RM二阶段回滚就是执行undoLog里的前置镜像,回滚一阶段的本地事务。具体逻辑都在

// AbstractUndoLogManager
public void undo(DataSourceProxy dataSourceProxy, String xid, long branchId) throws TransactionException {
    Connection conn = null;
    ResultSet rs = null;
    PreparedStatement selectPST = null;
    boolean originalAutoCommit = true;
    for (; ; ) {
        try {
            conn = dataSourceProxy.getPlainConnection();
            if (originalAutoCommit = conn.getAutoCommit()) {
                conn.setAutoCommit(false);
            }
            // Step1 根据xid+branchId查询undo_log
            selectPST = conn.prepareStatement(SELECT_UNDO_LOG_SQL);
            selectPST.setLong(1, branchId);
            selectPST.setString(2, xid);
            rs = selectPST.executeQuery();

            boolean exists = false;
            while (rs.next()) {
                exists = true;
                int state = rs.getInt(ClientTableColumnsName.UNDO_LOG_LOG_STATUS);
                if (!canUndo(state)) {
                    return;
                }

                String contextString = rs.getString(ClientTableColumnsName.UNDO_LOG_CONTEXT);
                Map<String, String> context = parseContext(contextString);
                byte[] rollbackInfo = getRollbackInfo(rs);

                String serializer = context == null ? null : context.get(UndoLogConstants.SERIALIZER_KEY);
                UndoLogParser parser = serializer == null ? UndoLogParserFactory.getInstance()

待办任务:
• a. 在关于RM二阶段回滚的文段中,代码的第一步依据什么查询undo_log?
• b. 请接着关于RM二阶段回滚的文段停下的地方写下去。
下面的清单用不上。

原始数据:
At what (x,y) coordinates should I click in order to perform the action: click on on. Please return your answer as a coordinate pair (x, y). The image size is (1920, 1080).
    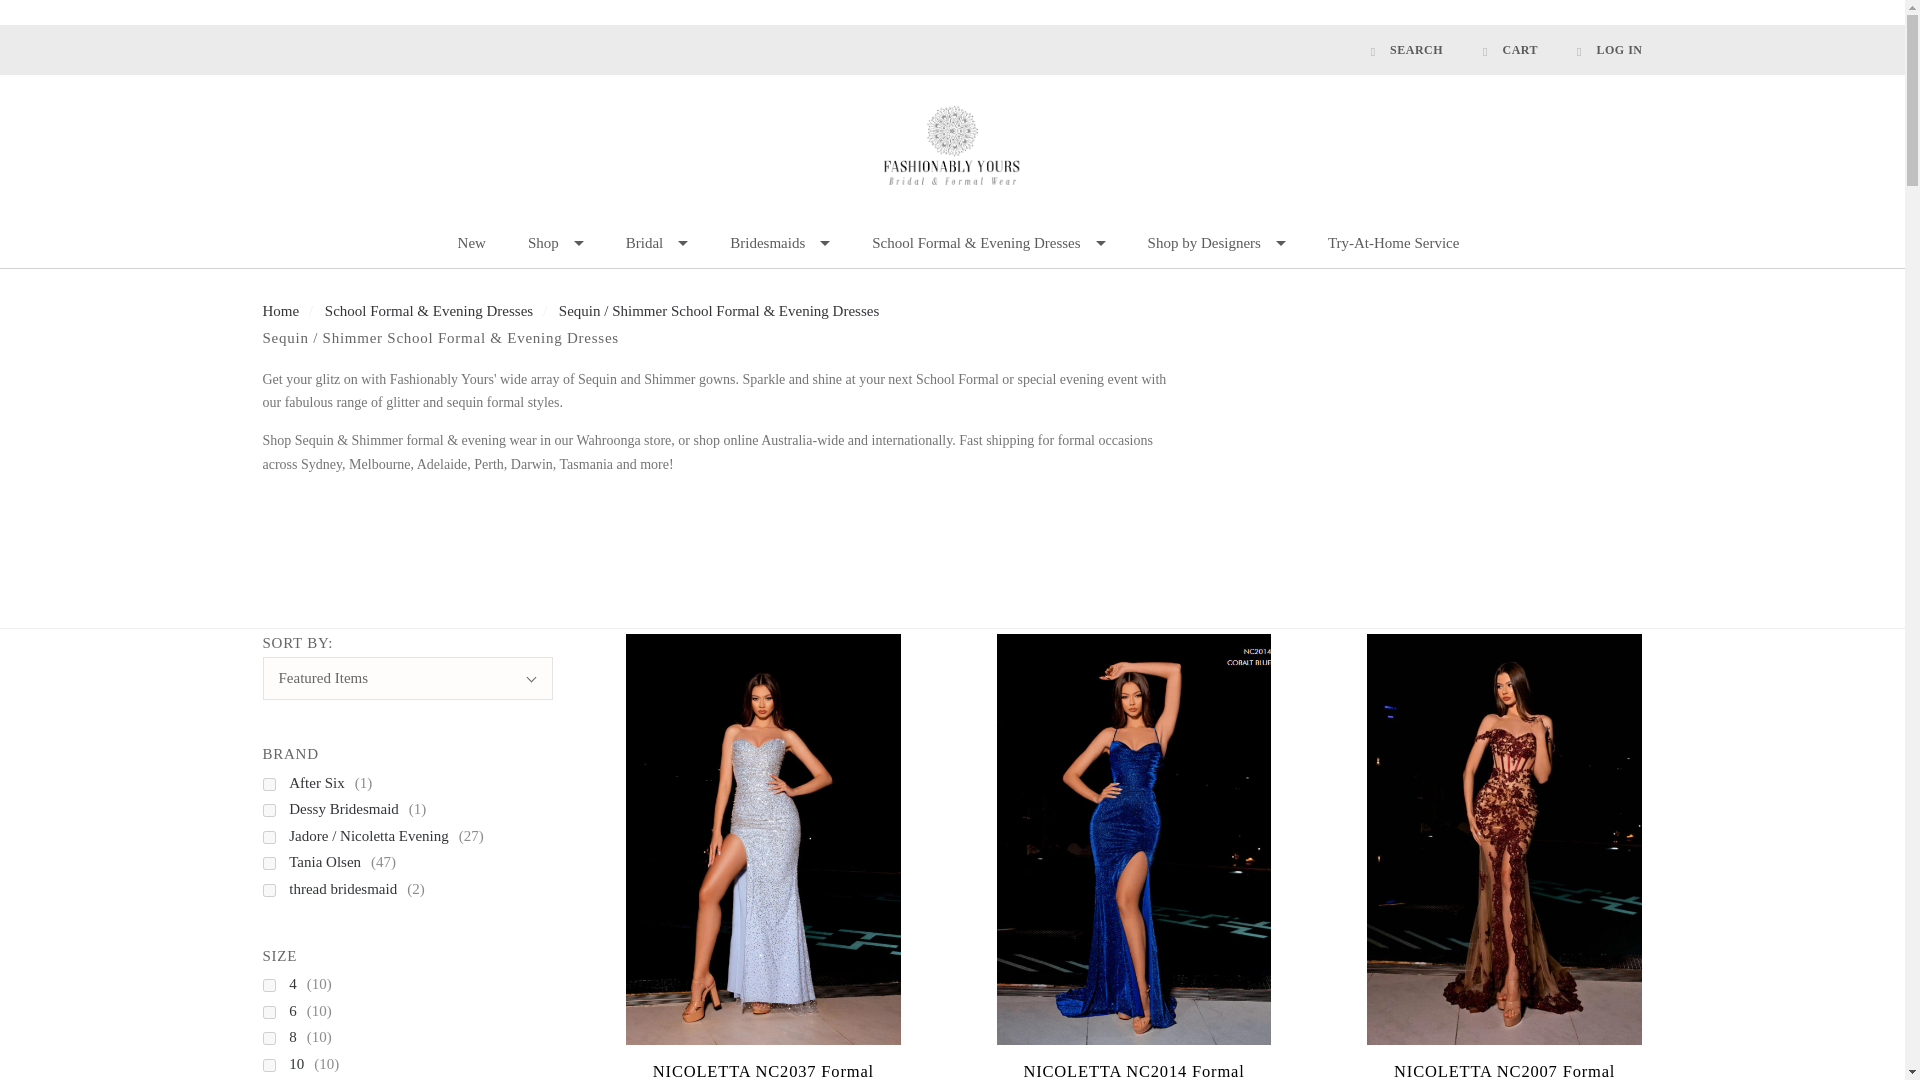
    Looking at the image, I should click on (268, 890).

任务结果:
• a. 依据xid和branchId查询undo_log。

• b.
                    : UndoLogParserFactory.getInstance(serializer);
                BranchUndoLog branchUndoLog = parser.decode(rollbackInfo);

                try {
                    setCurrentSerializer(parser.getName());
                    List<SQLUndoLog> sqlUndoLogs = branchUndoLog.getSqlUndoLogs();
                    if (sqlUndoLogs.size() > 1) {
                        Collections.reverse(sqlUndoLogs);
                    }
                    // Step2 回滚本地事务
                    for (SQLUndoLog sqlUndoLog : sqlUndoLogs) {
                        TableMeta tableMeta = TableMetaCacheFactory.getTableMetaCache(dataSourceProxy.getDbType()).getTableMeta(
                            conn, sqlUndoLog.getTableName(), dataSourceProxy.getResourceId());
                        sqlUndoLog.setTableMeta(tableMeta);
                        AbstractUndoExecutor undoExecutor = UndoExecutorFactory.getUndoExecutor(
                            dataSourceProxy.getDbType(), sqlUndoLog);
                        undoExecutor.executeOn(conn);
                    }
                } finally {
                    removeCurrentSerializer();
                }
            }
            // See https://github.com/seata/seata/issues/489
            // Step3 undo_log处理
            if (exists) {
                // RM一阶段正常提交,删除undoLog
                deleteUndoLog(xid, branchId, conn);
                conn.commit();
            } else {
                // RM一阶段提交失败,TC由于全局事务超时发起回滚
                // 此时RM的本地事务可能提交,这里插入一个undo_log来防止RM提交事务成功导致数据不一致
                insertUndoLogWithGlobalFinished(xid, branchId, UndoLogParserFactory.getInstance(), conn);
                conn.commit();
            }

            return;
        } catch (SQLIntegrityConstraintViolationException e) {
            // insertUndoLogWithGlobalFinished 如果插入undo_log由于唯一约束失败,那么执行重试回滚
            // 日志...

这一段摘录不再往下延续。